昨日の一件からするに――竜の巣に行ったとしか思えん!」
恐れていたことが、起きてしまったのか。
昨日、ここで大論争を繰り広げた時のことを思い出す。
『子供の冗談に付き合っている暇はないんだ。
今は峡谷の危機。力なきエルフに、口を挟む権利はない!』
『つ、強くなるもん! 竜……くらい、私にだって倒せるんだから……』
『もういいかな。出て行ってくれ。消えろ』
『う、うわぁあああああああああああん!』
あの後、ジャックルが連れ戻して慰めたと聞いた。
だが、無力と断言されたセシルの負けん気が、悪い方向に働いたのだとしたら。
大切な人を馬鹿にされたことが、悔しかったのだとしたら。
竜を倒そうと一人で飛び出しても、おかしくはない。
相手が熟練の戦士を屠る危険な魔獣なのだとしても。
まだ程度がわかる年頃ではないだろう。
実力差の把握なんて、できるはずもない。
くそッ、だから子供に変なことを言うなとあれ程……!
ジャックルも彼女が妙なことをしないよう、目を光らせていたみたいだが。
注意をするにしても、限界があるに決まっている。
俺が状況を整理していると、ジャックルが鎧を着ようとしていた。
「待てジャックル。
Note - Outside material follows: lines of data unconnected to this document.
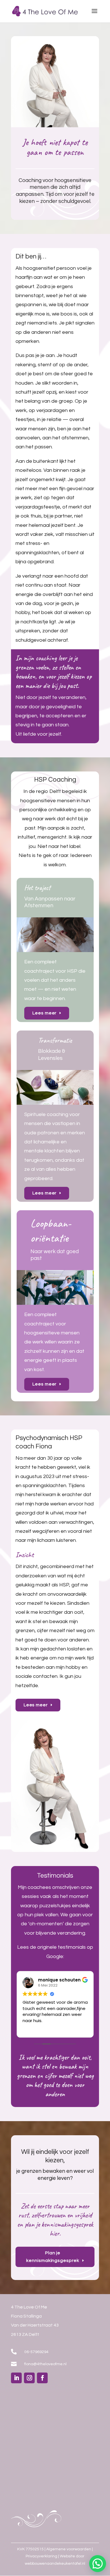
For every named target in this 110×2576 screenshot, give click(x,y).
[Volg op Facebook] (42, 2378)
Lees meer (44, 1013)
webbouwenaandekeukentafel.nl (55, 2564)
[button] (97, 2563)
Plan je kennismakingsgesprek (52, 2257)
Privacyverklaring (41, 2556)
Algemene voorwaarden (68, 2549)
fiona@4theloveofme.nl (45, 2364)
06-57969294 (36, 2352)
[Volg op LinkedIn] (16, 2378)
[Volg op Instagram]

なにしてるんだ」
「竜の巣に行くッ! 止めてくれるな」
「無茶だ。あんたじゃ勝てないだろう」
竜は強力な魔獣だ。
弱点を上手く突けなければ、一蹴されて終わりな相手である。
引退間近のジャックルでは、太刀打ちできないだろう。
しかし、肉親の危機とあっては、そんなことも忘却の彼方。
ジャックルは予備の槍を手に取り、大きく吠えた。
「既に竜と邂逅しておるかも知れぬ。
儂の命が消えようとも……セシルだけは救いだしてみせる!」
凄まじい眼光。
どうやら、本気らしい。
下手に止めようとしても、俺を踏み越えて突撃することだろう。
だからといって、死地に向かうのを看過する気はない。
俺はジャックルの肩を掴み、目を見据えた。
「――ジャックル。
あんたの言う通り、確かに時間がない。
だから、細かい説明なしで言うぞ」
「なんだ……」
ジャックルが怪訝な瞳で見てくる。
見下ろすような視線だ。
邪魔をするなら容赦はしない――そんな思いが見て取れた。
思わず足が震えそうになる。
しかし、この一言だけは。
物怖じすることなく口にできる。
本能のままに、誰かを守るために。
かつて失う恐怖に苛まれたからこそ、こうして言い切れる。
俺は力強く断言した。
「――俺に託してくれ」
セシルを心配する気持ちは、痛いほどよく分かる。
だが、セシルもジャックルが傷つくのは望んでないだろう。
どちらかが痛手を負えば、両方が傷心する。
それよりは、まだ俺が危険に晒されたほうがマシだ。
目の前で、誰かが苦しむのは見たくない。
俺の力が及ぶ範囲である限り、大切な人を守り通してみせる。
俺の言葉を受けて、ジャックルの表情に迷いが生じた。
しかし、どうしても踏ん切りがつかないようだ。
「……しかし、やはり儂も――」
「俺を信じろッ、ジャックル!」
もう一度、掴みかかるような勢いで言った。
まるでチンピラだ。
しかし、今さら風評なんぞ気にしてられるか。
説得できるならば、いくらでも汚れ役を負ってやる。
気迫に折れたのか、ジャックルがゆっくりと首肯した。
「……分かった。
ただし、お前もアレクサンディアと一緒に向かうのだ。一人で向かっても死ぬぞ」
「いや、俺が先行して向かう。もちろん一人でな」
「なっ!? 馬鹿なッ、何を考えておるのだ!」
正気を疑うように俺を見てくる。
だけど、その目は違うだろう。
さっきお前がやろうとしてたことじゃないか。
竜の巣に一人で向かうという愚行。
峡谷に来てから、一つも良い所がなかったんだ。
その程度のことくらい、率先してやってやる。
俺はジャックルの肩から手をどかし、机の上の地図を手に取る。
「これ、借りて行くぞ」
さすがに道案内なしで霊峰内を移動するのは死ねる。
もちろん、地図があっても危険なことには変わりない。
だが、その程度は覚悟でねじ伏せてやる。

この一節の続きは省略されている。